[Dataset entries]
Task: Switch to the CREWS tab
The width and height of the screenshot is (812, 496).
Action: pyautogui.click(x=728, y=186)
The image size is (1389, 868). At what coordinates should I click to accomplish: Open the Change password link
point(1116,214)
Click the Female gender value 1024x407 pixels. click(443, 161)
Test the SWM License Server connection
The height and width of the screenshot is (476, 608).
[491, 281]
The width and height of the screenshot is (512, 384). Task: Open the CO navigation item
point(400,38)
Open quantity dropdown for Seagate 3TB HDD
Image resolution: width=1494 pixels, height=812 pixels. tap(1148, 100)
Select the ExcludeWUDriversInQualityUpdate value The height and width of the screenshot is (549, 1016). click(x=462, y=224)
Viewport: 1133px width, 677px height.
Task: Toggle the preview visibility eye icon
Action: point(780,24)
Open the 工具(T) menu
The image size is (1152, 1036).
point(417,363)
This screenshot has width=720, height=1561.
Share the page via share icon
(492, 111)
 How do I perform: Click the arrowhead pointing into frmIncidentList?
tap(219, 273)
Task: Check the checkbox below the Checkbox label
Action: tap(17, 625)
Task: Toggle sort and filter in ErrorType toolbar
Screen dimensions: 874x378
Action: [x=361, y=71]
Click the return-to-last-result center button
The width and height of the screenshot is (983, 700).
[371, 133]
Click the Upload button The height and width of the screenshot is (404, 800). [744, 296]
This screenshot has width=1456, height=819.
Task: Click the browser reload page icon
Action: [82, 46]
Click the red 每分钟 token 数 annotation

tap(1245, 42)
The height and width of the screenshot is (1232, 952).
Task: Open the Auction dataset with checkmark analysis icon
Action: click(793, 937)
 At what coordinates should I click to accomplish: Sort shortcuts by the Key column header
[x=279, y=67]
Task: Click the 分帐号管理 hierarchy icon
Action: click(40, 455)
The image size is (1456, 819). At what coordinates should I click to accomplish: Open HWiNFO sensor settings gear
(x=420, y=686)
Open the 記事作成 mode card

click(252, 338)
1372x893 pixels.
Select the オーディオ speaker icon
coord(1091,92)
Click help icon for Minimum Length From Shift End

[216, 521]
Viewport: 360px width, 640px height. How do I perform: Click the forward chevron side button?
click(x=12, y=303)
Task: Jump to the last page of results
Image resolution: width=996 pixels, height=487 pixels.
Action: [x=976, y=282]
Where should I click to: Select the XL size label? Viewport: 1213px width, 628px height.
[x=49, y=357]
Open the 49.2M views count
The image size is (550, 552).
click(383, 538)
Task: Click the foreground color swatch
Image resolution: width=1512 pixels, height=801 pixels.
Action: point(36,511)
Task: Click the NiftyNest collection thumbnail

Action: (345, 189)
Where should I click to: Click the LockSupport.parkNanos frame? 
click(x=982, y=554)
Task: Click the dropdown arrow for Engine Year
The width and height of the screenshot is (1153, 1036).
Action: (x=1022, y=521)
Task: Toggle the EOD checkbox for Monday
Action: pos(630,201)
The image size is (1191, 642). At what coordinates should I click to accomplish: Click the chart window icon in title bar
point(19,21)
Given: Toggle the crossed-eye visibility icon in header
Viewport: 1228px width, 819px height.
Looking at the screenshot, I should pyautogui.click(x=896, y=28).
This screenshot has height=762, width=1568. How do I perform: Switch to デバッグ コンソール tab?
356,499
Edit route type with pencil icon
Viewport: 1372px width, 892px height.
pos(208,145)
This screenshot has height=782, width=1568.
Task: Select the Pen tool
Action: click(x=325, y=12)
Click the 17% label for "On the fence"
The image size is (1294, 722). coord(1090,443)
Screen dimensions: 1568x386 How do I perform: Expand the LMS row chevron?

EXERCISE
Retype the items above word for word, from the first line of the items through the line holding "Action: click(40, 455)", with both ends included.

COMPLETE OUTPUT
Task: Switch to the CREWS tab
The width and height of the screenshot is (812, 496).
Action: pyautogui.click(x=728, y=186)
The image size is (1389, 868). At what coordinates should I click to accomplish: Open the Change password link
point(1116,214)
Click the Female gender value 1024x407 pixels. click(443, 161)
Test the SWM License Server connection
The height and width of the screenshot is (476, 608).
[491, 281]
The width and height of the screenshot is (512, 384). Task: Open the CO navigation item
point(400,38)
Open quantity dropdown for Seagate 3TB HDD
Image resolution: width=1494 pixels, height=812 pixels. tap(1148, 100)
Select the ExcludeWUDriversInQualityUpdate value The height and width of the screenshot is (549, 1016). click(x=462, y=224)
Viewport: 1133px width, 677px height.
Task: Toggle the preview visibility eye icon
Action: point(780,24)
Open the 工具(T) menu
The image size is (1152, 1036).
point(417,363)
This screenshot has width=720, height=1561.
Share the page via share icon
(492, 111)
 How do I perform: Click the arrowhead pointing into frmIncidentList?
tap(219, 273)
Task: Check the checkbox below the Checkbox label
Action: tap(17, 625)
Task: Toggle sort and filter in ErrorType toolbar
Screen dimensions: 874x378
Action: [x=361, y=71]
Click the return-to-last-result center button
The width and height of the screenshot is (983, 700).
[371, 133]
Click the Upload button The height and width of the screenshot is (404, 800). [744, 296]
This screenshot has width=1456, height=819.
Task: Click the browser reload page icon
Action: [82, 46]
Click the red 每分钟 token 数 annotation

tap(1245, 42)
The height and width of the screenshot is (1232, 952).
Task: Open the Auction dataset with checkmark analysis icon
Action: click(793, 937)
 At what coordinates should I click to accomplish: Sort shortcuts by the Key column header
[x=279, y=67]
Task: Click the 分帐号管理 hierarchy icon
Action: click(40, 455)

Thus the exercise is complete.